During her speech, Browning displayed her hand-written notes from October 12, 1961 where she listened to King speak at a town hall meeting in Atlanta. She also showed the audience an autograph that King provided for her. “I hate to think of what Dr. King thought of this girl asking for his autograph,” Browning said. “But as an 18-year old, he influenced my life immensely. It was an important moment.”
Browning’s appearance was part of the celebration themed, “Many Voices: Building the Beloved Community.” Students, faculty, staff and members of the community contributed artistically to the program with song, interpretive dance and a reading.

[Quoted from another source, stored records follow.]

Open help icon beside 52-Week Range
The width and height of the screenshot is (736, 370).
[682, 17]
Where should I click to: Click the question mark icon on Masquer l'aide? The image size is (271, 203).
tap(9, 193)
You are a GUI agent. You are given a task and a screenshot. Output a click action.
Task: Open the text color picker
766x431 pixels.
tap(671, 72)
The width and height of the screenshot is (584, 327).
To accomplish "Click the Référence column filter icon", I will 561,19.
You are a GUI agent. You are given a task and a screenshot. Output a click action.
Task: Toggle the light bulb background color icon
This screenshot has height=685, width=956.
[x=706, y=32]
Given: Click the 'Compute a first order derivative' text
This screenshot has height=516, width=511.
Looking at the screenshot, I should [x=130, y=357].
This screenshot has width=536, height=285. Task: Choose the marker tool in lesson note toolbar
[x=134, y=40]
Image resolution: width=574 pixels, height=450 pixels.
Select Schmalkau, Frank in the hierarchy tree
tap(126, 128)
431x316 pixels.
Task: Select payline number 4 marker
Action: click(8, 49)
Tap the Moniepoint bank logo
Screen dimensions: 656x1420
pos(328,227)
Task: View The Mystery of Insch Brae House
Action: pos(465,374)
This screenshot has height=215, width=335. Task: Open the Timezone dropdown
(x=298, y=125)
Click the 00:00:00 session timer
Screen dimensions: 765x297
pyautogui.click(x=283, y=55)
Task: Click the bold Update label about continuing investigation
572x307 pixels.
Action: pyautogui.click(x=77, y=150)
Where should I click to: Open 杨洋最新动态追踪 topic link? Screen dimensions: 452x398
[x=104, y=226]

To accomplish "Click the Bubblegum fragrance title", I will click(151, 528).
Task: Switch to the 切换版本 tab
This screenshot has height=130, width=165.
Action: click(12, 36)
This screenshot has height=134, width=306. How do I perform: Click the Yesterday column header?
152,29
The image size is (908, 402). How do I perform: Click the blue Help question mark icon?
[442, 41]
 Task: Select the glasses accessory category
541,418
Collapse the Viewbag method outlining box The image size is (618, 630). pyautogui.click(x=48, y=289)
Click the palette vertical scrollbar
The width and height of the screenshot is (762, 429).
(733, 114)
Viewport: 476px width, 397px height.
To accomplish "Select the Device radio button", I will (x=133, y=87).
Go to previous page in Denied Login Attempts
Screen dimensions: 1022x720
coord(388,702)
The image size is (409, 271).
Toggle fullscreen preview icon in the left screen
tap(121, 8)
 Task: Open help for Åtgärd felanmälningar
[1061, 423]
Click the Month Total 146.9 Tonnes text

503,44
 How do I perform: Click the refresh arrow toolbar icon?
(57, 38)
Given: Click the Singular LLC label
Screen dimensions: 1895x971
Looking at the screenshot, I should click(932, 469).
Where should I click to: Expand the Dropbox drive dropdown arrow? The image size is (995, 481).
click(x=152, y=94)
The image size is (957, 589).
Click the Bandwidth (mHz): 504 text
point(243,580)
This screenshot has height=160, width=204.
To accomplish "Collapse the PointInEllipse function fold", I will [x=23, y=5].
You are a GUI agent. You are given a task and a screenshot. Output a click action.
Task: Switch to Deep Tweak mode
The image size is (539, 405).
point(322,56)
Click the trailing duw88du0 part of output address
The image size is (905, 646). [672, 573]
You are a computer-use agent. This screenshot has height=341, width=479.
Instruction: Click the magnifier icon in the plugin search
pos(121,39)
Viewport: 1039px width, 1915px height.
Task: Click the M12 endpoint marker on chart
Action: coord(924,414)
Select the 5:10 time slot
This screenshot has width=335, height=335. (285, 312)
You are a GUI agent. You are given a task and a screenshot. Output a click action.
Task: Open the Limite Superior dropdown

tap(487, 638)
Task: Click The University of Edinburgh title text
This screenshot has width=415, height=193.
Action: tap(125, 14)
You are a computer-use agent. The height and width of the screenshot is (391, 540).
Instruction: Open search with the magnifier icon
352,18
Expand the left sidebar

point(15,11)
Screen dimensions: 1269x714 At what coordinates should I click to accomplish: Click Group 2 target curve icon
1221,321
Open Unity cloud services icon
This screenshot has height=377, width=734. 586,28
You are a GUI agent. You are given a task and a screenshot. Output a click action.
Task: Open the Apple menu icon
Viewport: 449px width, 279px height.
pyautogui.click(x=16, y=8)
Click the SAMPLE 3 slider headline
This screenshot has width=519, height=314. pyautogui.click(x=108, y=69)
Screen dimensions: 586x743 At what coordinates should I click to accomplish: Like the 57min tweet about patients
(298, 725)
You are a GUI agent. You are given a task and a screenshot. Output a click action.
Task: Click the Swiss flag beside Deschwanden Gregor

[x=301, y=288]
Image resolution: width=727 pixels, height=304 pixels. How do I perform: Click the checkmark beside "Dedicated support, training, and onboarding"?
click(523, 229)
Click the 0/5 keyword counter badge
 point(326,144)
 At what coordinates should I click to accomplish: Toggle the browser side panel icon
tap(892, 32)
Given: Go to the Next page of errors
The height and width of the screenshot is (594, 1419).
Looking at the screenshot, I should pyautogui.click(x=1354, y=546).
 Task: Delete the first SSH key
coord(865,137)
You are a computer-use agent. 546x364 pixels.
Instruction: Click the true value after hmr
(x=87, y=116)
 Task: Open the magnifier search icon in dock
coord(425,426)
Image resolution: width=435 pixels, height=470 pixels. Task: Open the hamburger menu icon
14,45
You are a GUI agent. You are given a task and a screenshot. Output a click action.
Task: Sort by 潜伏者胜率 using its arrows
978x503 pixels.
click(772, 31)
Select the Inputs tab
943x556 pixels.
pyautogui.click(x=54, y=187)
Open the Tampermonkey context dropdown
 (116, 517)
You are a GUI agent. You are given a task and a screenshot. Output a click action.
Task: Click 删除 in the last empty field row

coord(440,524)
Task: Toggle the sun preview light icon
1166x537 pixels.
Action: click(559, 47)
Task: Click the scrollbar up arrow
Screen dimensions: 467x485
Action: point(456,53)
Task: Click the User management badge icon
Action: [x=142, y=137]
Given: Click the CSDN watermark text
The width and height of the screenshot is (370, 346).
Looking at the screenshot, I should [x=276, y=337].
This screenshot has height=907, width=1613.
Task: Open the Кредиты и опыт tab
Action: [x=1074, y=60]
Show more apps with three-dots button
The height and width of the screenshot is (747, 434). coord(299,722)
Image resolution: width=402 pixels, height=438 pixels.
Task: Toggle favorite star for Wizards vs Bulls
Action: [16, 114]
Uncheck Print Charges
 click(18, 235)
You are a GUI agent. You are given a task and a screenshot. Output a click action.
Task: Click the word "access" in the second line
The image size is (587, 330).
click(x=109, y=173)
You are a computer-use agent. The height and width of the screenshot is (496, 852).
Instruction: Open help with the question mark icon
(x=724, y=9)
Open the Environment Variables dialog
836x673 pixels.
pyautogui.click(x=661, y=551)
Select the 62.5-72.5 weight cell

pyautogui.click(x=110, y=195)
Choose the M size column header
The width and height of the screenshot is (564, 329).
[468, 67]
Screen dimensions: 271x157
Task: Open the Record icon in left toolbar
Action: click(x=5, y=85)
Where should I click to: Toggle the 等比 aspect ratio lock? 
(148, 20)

Community member Bonnie Holmes said that she has been coming to the celebration for at least 20 of the last 24 years. “There was just something about Dr. King. He had such a great magnetism that made you stop to turn your head and listen each time he would speak,” Holmes said. “It’s important to remember the man and the message.”
Rachel McWharter, a middle childhood education major, assisted with the event. “Even though I was working,” McWharter said, “I found tonight to be really emotional.” She described the audience standing together holding hands while singing. “Interacting with one another as part of the program was really great,” McWharter added.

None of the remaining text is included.